┌────────

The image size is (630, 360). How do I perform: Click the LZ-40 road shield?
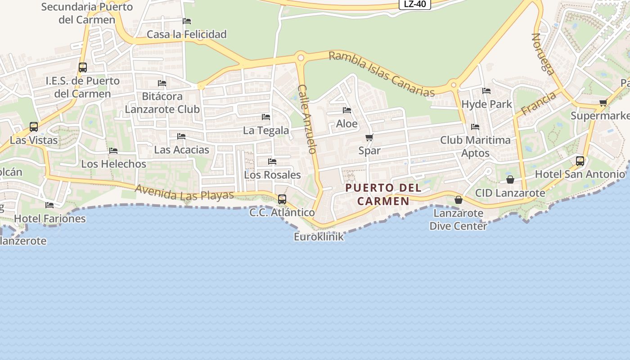click(x=415, y=4)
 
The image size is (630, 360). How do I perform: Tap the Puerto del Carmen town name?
click(x=384, y=194)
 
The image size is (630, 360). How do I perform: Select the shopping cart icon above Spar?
click(x=369, y=137)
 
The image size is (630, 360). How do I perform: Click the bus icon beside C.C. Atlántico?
click(x=282, y=199)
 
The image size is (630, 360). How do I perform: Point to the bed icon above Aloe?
click(x=347, y=110)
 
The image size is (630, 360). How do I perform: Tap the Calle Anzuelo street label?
click(x=308, y=119)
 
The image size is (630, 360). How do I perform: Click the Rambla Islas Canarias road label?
click(x=382, y=74)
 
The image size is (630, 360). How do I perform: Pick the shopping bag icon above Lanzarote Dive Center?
click(x=459, y=199)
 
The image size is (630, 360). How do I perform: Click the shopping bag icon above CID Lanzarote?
click(x=510, y=180)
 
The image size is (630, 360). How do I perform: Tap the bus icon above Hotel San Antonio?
click(x=580, y=161)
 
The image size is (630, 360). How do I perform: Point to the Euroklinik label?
click(x=319, y=237)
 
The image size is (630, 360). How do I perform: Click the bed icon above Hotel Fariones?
click(x=50, y=205)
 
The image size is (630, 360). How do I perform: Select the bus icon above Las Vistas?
click(x=34, y=126)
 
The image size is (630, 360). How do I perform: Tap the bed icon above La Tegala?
click(x=266, y=117)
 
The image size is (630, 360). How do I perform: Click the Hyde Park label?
click(x=487, y=104)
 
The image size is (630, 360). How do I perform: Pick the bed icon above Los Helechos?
click(x=113, y=151)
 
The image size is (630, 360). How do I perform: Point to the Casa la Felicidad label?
click(x=187, y=34)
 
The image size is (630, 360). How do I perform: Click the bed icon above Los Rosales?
click(x=272, y=161)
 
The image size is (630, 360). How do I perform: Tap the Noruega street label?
click(x=543, y=53)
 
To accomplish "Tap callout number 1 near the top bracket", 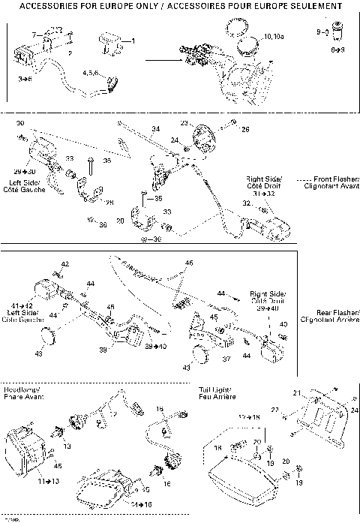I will (133, 40).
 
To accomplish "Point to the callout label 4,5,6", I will (91, 73).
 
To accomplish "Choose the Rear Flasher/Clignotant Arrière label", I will (329, 316).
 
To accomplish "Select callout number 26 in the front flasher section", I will (244, 129).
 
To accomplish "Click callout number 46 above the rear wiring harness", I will (189, 263).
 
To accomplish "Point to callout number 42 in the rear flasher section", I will (65, 264).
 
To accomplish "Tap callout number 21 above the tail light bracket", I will (296, 393).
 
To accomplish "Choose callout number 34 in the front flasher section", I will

└────────

REQUIREMENTS:
Put the data from its first line through the line containing "click(x=459, y=199)", both included, into a numbered list, skipping blank lines and leaving out the pictures.

THE RESULT:
1. The image size is (630, 360). How do I perform: Click the LZ-40 road shield?
2. click(x=415, y=4)
3. The image size is (630, 360). How do I perform: Tap the Puerto del Carmen town name?
4. click(x=384, y=194)
5. The image size is (630, 360). How do I perform: Select the shopping cart icon above Spar?
6. click(x=369, y=137)
7. The image size is (630, 360). How do I perform: Click the bus icon beside C.C. Atlántico?
8. click(x=282, y=199)
9. The image size is (630, 360). How do I perform: Point to the bed icon above Aloe?
10. click(x=347, y=110)
11. The image size is (630, 360). How do I perform: Tap the Calle Anzuelo street label?
12. click(x=308, y=119)
13. The image size is (630, 360). How do I perform: Click the Rambla Islas Canarias road label?
14. click(x=382, y=74)
15. The image size is (630, 360). How do I perform: Pick the shopping bag icon above Lanzarote Dive Center?
16. click(x=459, y=199)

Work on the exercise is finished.